Dual-Mode Calorimetric Superconducting Nanowire Single Photon Detectors

TL;DR

This paper introduces a dual-operation SNSPD that can switch between Geiger mode for photon counting and calorimetric mode for energy measurement, enabling versatile applications in spectroscopy and calorimetry.

Contribution

It proposes a novel dual-mode SNSPD that operates in both Geiger and calorimetric modes, with tunable switching and improved recovery times.

Findings

Calorimetric sensitivity range of 15 to 250 photon energy equivalents.

Recovery times as short as 560 ps in calorimetric mode.

Switchable operation between modes using the same readout system.

Abstract

A dual-operation mode SNSPD is proposed.

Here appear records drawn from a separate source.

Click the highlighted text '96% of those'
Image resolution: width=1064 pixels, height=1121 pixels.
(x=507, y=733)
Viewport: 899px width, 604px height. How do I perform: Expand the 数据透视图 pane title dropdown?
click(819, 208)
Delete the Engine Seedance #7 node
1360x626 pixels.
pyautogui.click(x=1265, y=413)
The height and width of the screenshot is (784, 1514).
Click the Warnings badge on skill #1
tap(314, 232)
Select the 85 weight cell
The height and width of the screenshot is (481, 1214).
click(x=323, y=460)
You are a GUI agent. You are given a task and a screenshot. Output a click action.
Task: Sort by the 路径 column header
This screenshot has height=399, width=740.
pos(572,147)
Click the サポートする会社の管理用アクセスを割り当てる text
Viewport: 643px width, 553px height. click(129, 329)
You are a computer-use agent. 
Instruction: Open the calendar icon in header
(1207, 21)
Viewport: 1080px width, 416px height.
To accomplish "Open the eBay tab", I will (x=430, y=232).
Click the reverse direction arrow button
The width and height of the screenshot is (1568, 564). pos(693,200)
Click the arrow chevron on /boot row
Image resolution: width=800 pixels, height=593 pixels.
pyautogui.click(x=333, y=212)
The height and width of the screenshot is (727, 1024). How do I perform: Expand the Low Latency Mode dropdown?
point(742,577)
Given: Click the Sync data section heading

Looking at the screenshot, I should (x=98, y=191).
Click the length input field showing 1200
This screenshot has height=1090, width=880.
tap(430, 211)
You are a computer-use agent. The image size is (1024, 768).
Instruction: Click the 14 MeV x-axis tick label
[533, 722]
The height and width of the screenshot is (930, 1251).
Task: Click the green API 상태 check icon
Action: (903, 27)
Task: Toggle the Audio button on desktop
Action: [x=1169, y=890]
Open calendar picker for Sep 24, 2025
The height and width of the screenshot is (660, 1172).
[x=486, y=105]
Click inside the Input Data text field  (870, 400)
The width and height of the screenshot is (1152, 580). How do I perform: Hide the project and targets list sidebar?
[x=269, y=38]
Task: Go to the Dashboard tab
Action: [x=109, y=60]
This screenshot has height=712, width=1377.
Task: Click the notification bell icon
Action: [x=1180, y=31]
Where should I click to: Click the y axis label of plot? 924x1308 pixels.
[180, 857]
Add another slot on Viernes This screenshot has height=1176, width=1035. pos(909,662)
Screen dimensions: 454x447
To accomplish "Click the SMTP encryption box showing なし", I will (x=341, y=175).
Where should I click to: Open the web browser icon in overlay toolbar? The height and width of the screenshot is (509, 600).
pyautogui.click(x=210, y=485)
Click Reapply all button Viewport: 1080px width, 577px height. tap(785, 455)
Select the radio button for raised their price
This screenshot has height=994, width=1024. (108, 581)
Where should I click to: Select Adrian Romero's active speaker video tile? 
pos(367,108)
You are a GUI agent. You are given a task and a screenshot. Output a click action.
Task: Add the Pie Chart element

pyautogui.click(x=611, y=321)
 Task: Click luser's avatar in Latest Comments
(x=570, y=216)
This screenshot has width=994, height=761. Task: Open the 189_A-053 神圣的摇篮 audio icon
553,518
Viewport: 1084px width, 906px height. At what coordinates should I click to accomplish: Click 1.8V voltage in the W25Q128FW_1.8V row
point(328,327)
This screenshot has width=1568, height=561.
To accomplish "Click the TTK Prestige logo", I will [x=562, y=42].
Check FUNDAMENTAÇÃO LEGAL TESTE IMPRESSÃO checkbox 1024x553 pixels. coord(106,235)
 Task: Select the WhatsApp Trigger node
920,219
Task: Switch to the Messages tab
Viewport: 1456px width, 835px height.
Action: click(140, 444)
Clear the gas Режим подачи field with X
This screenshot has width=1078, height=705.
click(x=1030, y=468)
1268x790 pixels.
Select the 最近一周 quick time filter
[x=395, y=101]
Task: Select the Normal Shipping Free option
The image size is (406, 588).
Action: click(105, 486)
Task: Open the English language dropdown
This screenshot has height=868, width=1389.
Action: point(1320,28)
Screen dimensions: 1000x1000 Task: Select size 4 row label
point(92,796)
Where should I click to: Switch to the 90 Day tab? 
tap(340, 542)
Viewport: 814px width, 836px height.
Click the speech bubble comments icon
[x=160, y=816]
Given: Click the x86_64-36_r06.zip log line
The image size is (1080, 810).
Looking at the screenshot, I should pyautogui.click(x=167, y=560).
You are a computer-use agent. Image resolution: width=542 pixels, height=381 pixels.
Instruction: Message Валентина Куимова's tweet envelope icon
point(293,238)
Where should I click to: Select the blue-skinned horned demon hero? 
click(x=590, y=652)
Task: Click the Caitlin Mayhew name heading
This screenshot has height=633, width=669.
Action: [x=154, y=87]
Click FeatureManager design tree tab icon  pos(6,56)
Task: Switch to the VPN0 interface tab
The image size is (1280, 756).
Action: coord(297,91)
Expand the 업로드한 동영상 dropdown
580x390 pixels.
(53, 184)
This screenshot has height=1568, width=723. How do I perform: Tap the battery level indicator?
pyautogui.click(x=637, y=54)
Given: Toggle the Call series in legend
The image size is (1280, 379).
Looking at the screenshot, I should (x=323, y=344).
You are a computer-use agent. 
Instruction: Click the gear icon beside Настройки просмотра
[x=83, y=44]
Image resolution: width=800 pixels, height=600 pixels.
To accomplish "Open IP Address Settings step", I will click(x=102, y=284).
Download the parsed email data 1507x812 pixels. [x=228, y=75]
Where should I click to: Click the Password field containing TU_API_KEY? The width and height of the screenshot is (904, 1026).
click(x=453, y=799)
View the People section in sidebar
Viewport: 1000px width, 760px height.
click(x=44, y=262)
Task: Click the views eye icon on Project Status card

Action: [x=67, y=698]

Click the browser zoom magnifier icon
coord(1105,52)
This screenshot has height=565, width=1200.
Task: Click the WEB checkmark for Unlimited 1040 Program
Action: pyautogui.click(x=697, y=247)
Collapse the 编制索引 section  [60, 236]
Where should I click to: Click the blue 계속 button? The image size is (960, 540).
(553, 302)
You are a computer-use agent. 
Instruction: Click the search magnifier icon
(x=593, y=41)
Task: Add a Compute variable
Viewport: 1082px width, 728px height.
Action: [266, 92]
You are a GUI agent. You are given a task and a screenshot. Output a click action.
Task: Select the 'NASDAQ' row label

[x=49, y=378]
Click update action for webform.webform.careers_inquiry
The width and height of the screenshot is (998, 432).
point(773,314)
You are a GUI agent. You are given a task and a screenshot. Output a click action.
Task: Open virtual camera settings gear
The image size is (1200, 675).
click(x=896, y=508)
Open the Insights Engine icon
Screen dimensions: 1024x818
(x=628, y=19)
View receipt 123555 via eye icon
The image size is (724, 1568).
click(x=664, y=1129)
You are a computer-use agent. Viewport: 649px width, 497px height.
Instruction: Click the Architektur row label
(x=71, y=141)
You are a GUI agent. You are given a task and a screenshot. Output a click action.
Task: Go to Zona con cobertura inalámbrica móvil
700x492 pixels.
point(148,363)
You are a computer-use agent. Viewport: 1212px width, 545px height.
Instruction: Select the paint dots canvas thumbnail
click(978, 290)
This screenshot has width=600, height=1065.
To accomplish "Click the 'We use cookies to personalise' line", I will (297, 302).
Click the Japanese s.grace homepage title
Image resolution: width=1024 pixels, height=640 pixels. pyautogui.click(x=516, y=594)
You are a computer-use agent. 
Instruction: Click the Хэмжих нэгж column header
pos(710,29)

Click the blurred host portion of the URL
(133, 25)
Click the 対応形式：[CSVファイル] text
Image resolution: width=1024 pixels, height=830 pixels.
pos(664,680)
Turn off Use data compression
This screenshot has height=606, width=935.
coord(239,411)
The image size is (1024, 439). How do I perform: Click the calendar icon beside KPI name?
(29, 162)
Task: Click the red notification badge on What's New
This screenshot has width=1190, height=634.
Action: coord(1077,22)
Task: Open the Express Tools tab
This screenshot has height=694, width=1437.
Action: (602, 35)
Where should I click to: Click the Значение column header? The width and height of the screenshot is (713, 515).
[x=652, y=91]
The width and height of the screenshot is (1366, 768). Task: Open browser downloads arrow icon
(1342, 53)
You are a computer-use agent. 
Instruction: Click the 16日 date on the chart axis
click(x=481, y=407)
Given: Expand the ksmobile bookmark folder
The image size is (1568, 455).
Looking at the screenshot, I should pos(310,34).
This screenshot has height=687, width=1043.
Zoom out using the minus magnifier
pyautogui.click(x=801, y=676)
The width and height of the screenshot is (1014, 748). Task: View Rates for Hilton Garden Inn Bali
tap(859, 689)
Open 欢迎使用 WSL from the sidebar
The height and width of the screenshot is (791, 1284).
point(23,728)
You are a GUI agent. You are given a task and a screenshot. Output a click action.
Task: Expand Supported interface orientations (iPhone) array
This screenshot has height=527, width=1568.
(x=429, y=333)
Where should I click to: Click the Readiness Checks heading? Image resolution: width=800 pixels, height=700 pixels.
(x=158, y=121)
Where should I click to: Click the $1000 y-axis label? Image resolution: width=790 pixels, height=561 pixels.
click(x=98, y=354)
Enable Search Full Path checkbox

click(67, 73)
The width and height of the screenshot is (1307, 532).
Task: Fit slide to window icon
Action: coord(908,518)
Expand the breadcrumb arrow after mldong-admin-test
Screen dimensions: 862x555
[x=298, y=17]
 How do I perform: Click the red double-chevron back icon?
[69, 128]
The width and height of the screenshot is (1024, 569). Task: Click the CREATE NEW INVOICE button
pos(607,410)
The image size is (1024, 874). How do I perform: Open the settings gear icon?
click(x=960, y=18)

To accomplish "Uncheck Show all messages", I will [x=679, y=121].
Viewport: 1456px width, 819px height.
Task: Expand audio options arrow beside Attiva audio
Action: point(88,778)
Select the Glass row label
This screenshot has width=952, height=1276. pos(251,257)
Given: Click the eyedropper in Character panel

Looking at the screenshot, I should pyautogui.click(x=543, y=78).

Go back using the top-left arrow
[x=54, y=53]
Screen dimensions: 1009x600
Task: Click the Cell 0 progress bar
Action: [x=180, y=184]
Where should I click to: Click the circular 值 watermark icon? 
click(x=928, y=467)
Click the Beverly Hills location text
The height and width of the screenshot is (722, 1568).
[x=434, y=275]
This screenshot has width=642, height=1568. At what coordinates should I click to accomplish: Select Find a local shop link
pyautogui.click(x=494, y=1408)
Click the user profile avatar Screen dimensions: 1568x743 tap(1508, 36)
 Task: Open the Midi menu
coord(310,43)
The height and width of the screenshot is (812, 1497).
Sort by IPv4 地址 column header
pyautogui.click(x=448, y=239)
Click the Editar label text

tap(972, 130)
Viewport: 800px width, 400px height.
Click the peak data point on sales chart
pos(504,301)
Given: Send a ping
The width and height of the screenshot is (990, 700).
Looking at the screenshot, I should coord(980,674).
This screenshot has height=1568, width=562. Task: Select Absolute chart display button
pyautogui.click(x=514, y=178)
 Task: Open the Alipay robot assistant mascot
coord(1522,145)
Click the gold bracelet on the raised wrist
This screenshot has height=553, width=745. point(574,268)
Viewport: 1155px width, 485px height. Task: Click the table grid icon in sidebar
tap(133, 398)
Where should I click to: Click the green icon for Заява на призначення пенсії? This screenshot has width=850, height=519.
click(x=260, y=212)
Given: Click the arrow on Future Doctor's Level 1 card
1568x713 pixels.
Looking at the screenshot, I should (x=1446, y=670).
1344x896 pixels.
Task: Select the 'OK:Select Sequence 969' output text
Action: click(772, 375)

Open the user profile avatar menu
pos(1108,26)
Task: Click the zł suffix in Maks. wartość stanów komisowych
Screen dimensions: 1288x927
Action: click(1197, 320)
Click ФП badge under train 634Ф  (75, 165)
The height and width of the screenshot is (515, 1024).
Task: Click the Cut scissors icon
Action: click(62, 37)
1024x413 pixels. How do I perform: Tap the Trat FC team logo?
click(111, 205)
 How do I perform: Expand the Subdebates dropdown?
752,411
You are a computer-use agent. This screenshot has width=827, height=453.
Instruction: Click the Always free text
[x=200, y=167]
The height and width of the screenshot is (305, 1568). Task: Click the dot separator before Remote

In the conventional Geiger mode, the sensor operates at temperatures well below the critical temperature, Tc, working as an event counter without sensitivity to the number of photons impinging the sensor. In the calorimetric mode, the detector is operated at temperatures just below TC and displays calorimetric sensitivity in the range of 15 to 250 absorbed-photon energy equivalent for a photon beam with a wavelength of 515 nm. In this energy sensitive mode, photon absorption causes Joule heating of the SNSPD that becomes partially resistive without the presence of latching. Depending on the application, by tuning the sample temperature and bias current using the same readout system, the SNSPD can readily switch between the two modes. In the calorimetric mode, SNSPD recovery times shorter than the ones in the Geiger mode are observed, reaching values as low as 560 ps. Dual-mode SNSPDs may provide significant advancements in spectroscopy and calorimetry, where precise timing, photon counting and energy resolution are required.